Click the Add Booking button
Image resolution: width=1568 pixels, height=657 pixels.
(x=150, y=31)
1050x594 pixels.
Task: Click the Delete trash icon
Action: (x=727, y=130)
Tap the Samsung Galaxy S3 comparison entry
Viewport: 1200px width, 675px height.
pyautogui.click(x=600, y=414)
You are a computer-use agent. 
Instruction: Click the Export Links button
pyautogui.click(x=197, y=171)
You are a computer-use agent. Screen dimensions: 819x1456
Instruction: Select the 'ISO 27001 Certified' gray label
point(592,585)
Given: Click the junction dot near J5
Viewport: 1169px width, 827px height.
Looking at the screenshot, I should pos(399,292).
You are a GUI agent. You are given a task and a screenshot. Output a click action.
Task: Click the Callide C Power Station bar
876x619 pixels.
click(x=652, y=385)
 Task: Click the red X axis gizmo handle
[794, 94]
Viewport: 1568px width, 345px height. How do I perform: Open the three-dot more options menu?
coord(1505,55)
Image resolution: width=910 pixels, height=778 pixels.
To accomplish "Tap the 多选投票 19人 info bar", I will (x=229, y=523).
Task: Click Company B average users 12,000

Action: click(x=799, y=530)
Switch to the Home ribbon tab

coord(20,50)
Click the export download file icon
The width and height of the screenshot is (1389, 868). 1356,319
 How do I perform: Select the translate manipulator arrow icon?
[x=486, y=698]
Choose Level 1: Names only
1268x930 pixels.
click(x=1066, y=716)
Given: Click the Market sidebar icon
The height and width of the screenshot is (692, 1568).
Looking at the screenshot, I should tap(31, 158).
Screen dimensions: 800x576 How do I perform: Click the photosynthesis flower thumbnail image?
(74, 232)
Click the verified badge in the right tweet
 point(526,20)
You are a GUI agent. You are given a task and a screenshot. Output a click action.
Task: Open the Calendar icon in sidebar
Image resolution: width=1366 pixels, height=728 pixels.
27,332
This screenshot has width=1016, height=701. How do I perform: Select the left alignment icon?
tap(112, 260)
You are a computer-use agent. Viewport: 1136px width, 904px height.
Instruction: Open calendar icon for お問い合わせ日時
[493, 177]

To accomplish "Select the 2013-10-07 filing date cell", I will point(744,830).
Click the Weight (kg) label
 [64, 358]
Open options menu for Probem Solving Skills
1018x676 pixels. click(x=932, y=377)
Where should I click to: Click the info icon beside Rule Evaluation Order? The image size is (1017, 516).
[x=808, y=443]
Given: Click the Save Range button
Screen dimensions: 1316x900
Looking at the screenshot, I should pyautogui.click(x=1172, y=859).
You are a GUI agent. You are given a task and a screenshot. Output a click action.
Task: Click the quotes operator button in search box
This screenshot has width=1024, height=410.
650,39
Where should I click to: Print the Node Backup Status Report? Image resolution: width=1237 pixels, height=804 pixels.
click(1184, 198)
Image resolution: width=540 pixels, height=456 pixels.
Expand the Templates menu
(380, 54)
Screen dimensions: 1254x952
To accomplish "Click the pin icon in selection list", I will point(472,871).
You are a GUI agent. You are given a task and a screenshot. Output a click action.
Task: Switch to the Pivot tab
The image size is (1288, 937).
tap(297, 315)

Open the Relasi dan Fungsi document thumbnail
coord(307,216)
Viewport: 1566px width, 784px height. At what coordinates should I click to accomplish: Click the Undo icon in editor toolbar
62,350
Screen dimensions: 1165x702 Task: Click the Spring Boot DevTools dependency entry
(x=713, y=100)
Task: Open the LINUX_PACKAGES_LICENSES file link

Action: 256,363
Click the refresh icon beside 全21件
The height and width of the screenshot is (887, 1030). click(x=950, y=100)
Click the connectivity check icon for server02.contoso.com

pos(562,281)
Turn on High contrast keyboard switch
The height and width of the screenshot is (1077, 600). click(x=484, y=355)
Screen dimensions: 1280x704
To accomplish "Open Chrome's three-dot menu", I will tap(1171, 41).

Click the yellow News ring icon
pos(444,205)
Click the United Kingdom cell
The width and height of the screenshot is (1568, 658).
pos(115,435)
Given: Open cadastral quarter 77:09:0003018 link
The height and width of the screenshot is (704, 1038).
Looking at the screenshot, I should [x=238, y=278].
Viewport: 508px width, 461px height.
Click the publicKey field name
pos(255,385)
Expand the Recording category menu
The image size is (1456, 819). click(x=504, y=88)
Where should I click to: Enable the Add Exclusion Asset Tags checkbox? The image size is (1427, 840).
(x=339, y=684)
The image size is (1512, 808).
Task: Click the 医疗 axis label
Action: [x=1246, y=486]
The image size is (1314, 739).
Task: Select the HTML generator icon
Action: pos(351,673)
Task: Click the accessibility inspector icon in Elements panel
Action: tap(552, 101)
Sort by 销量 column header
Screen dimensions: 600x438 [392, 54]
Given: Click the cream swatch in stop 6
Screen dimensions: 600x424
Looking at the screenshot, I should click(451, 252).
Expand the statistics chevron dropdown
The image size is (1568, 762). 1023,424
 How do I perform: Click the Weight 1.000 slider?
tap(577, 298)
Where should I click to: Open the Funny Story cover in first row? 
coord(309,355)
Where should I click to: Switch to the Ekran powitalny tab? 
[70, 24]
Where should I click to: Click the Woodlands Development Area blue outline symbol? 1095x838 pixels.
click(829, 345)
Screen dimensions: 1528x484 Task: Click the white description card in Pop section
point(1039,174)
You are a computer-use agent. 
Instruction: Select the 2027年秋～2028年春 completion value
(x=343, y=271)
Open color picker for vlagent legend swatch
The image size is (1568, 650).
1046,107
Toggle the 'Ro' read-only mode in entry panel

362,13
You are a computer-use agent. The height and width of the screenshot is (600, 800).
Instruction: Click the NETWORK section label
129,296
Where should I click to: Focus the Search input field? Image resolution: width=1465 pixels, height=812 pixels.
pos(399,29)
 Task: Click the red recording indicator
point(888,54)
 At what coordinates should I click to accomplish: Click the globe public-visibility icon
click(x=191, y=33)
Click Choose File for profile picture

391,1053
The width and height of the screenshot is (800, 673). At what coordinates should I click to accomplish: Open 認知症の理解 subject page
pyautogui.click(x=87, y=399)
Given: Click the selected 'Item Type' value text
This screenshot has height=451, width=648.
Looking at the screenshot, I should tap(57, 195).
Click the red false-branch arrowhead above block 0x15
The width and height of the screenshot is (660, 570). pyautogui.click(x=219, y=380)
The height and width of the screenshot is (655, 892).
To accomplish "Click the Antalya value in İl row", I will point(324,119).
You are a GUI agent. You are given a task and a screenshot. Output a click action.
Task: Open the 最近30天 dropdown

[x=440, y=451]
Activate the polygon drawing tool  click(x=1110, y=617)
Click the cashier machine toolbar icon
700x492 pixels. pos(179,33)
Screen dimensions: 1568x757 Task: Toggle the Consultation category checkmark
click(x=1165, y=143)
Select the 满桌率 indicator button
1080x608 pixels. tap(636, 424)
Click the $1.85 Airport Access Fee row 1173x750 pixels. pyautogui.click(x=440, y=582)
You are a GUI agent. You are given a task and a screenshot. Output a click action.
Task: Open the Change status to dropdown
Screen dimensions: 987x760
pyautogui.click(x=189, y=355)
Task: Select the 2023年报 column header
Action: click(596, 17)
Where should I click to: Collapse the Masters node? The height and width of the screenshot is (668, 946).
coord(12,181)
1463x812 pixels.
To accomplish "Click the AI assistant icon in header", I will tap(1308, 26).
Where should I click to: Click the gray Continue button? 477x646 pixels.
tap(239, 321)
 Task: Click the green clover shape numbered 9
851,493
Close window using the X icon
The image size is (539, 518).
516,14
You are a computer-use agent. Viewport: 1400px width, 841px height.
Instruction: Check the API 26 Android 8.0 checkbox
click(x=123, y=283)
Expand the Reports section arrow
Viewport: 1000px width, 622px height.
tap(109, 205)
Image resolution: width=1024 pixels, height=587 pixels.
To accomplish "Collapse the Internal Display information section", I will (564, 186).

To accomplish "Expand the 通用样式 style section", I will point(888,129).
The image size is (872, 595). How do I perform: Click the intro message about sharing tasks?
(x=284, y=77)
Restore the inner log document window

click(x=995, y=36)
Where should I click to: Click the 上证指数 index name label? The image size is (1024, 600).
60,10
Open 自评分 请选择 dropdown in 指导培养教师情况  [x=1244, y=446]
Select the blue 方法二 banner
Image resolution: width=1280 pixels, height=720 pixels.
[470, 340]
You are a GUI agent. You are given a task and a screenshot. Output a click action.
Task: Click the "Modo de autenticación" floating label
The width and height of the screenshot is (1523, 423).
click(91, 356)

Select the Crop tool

☆ ☆ ☆ ☆ ☆

What is being asked »
Only the number is wanted: how many lines in the entries above contain the string "computer"?

Solved exercise »
6